Government: This source of financing refers to domestic public funding for immunization derived from taxation or other sources of public revenues at the central and/or sub-national levels, and allocated through a formal budgetary process. It can include the non-concessionary portion of a development loan, national budget support and debt relief proceeds.
Bilateral: This source of financing refers to external public funds for immunization from official development assistance. Typically these are funds derived from taxation in donor countries and constitute the grant funding from bilateral international aid agencies.
Foundations: This source of financing refers to external private funds for immunization from foundations.
Multilateral: This source of financing refers to external public grant funding for immunization channeled through multilateral international aid agencies such as UNICEF, WHO and the grant portion of development loans from international and regional development banks (e.g. World Bank or Asian Development Bank).
NGO: This source of financing refers to external private funds for immunization from non-government organizations.
Private Sector: This source of financing refers to domestic private funds for immunization.

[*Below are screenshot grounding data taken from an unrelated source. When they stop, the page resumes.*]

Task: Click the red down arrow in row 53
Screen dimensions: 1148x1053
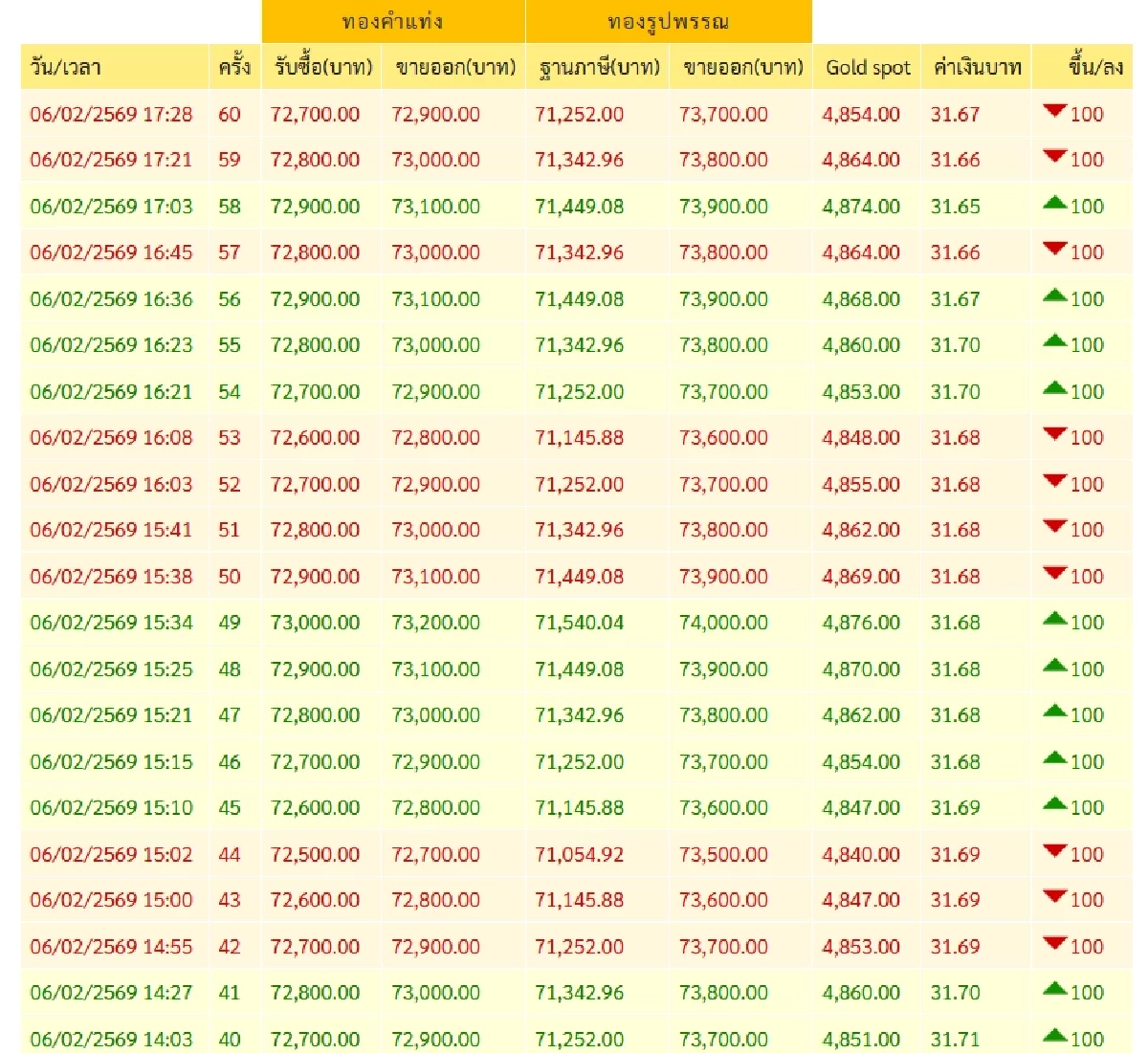Action: coord(1054,435)
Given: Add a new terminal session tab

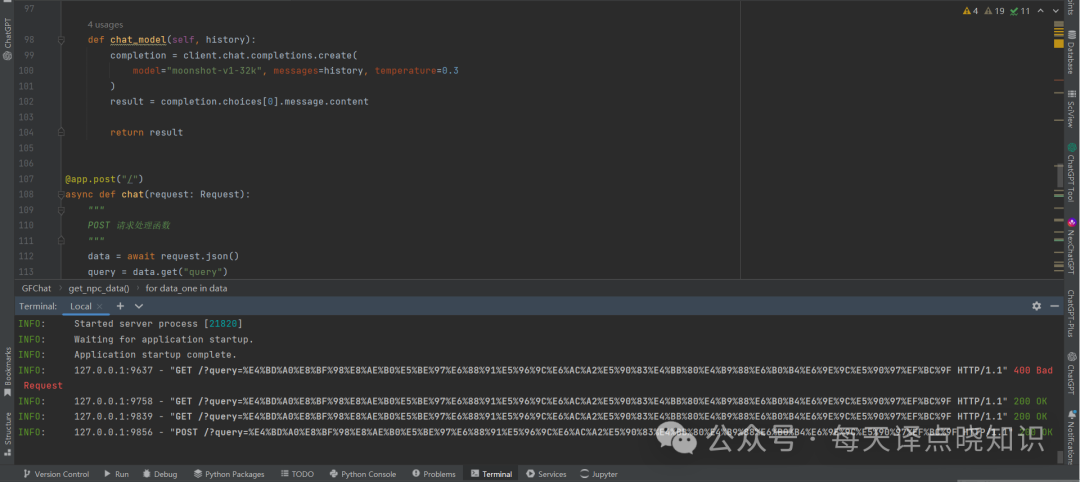Looking at the screenshot, I should click(x=120, y=306).
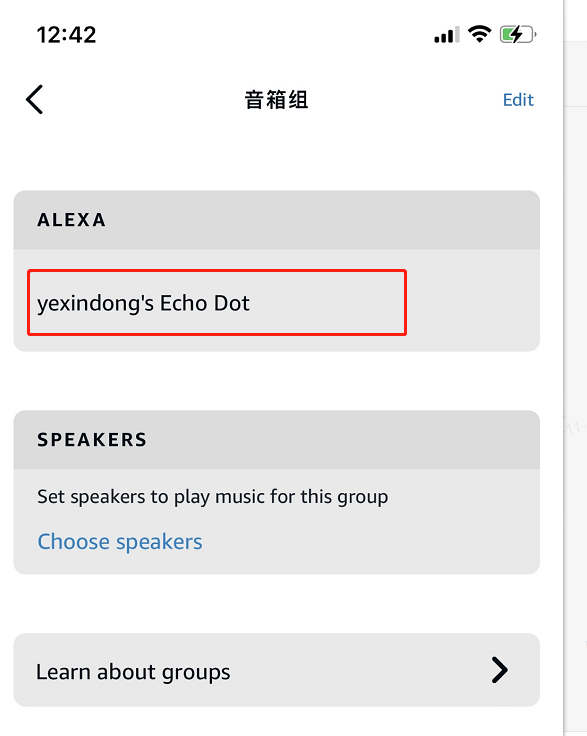
Task: Tap the word Dot in the device name
Action: (x=231, y=303)
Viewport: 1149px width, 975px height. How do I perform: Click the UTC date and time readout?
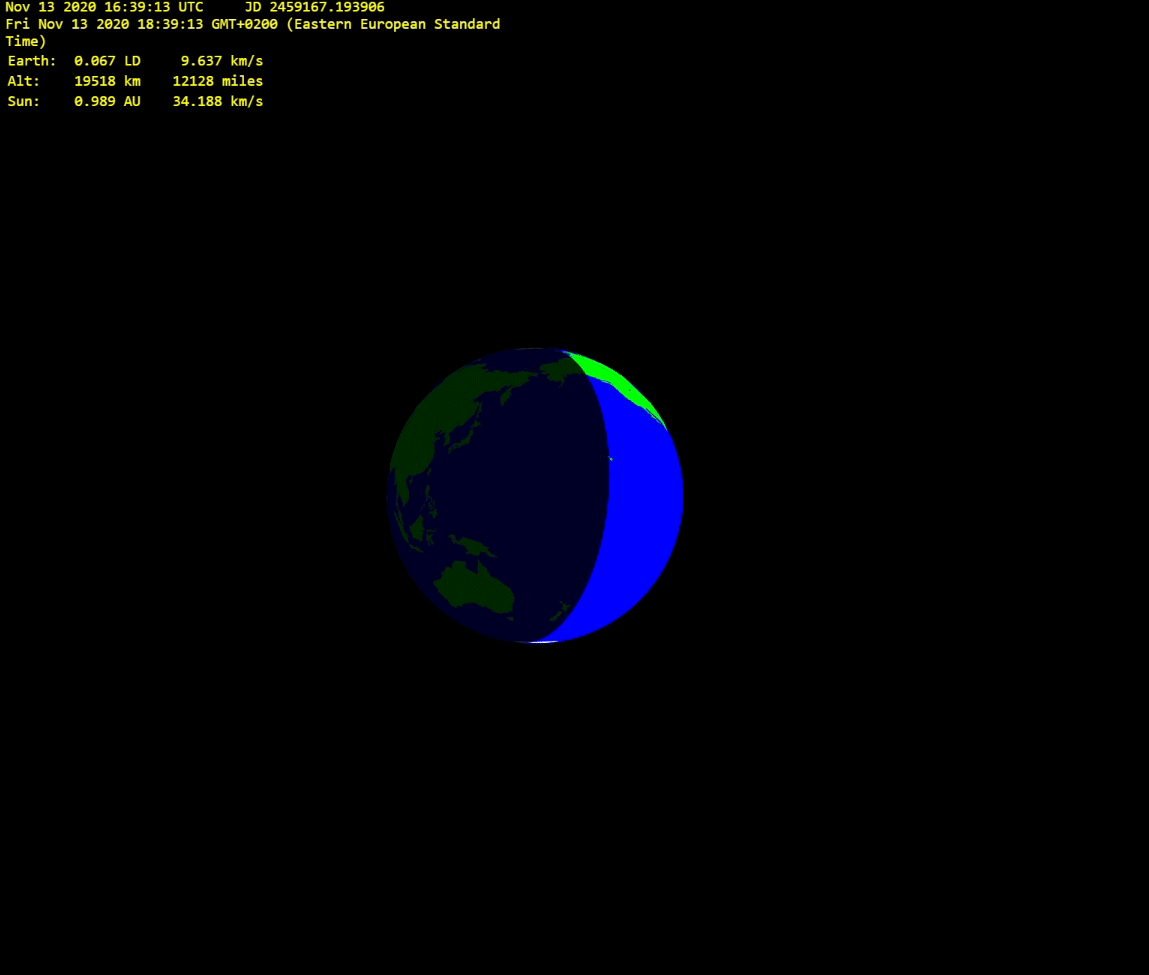click(104, 7)
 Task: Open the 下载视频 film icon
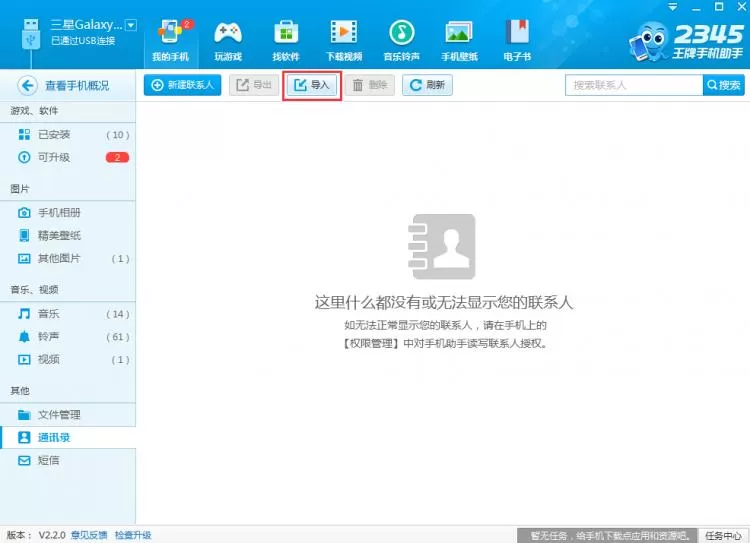click(344, 33)

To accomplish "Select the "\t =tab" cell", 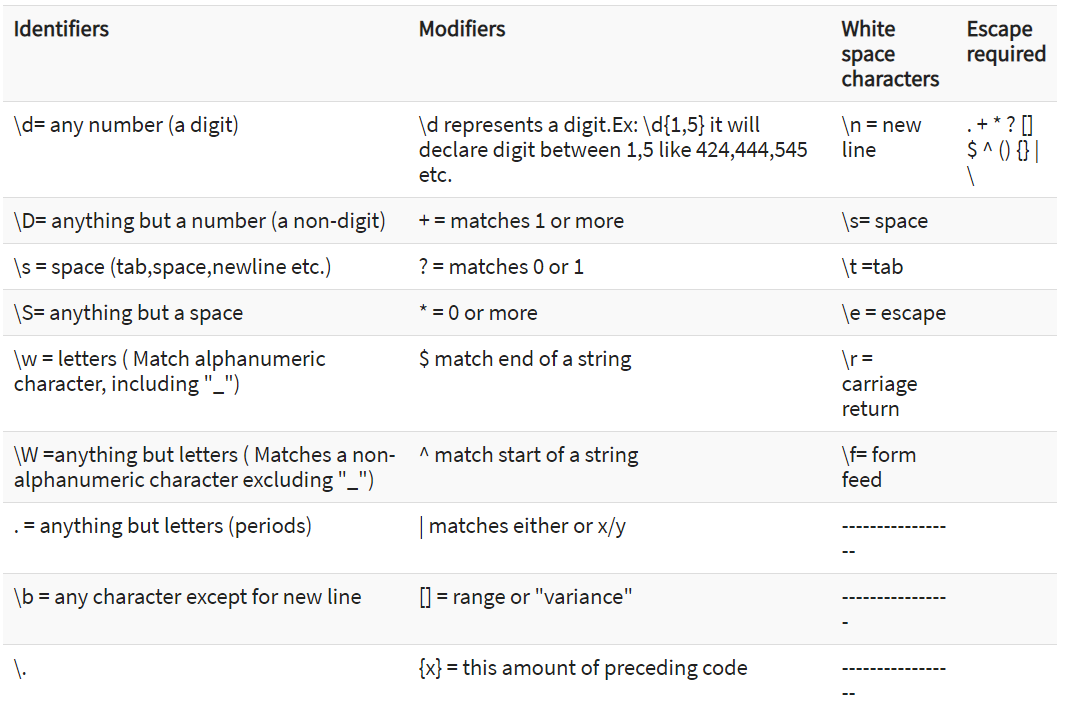I will click(x=872, y=267).
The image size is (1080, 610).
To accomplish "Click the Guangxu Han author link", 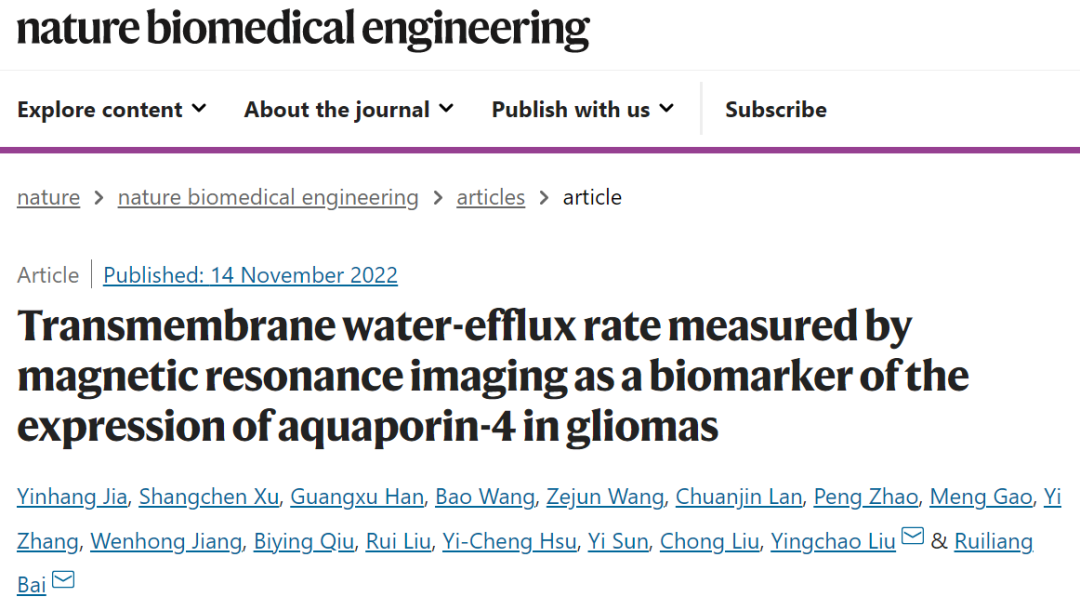I will pos(357,497).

Other: This source of financing refers to any other source of funding for immunization not elsewhere specified. It includes the sources of funding that were not specified and for which the source could not be determined.
Specific costs: include the cost of all inputs used specifically for immunization.
Shared costs: include the cost of inputs that are shared among multiple health services. Traditionally, shared costs include those for service delivery personnel, since they often perform multiple duties beyond immunization, making it difficult to separate out the share to be attributed to immunization. The process to separate the shared portion of certain costs is known as cost allocation. Specific methodologies are provided in the recommended FSP costing guidelines. Other shared costs are those associated with transportation and buildings.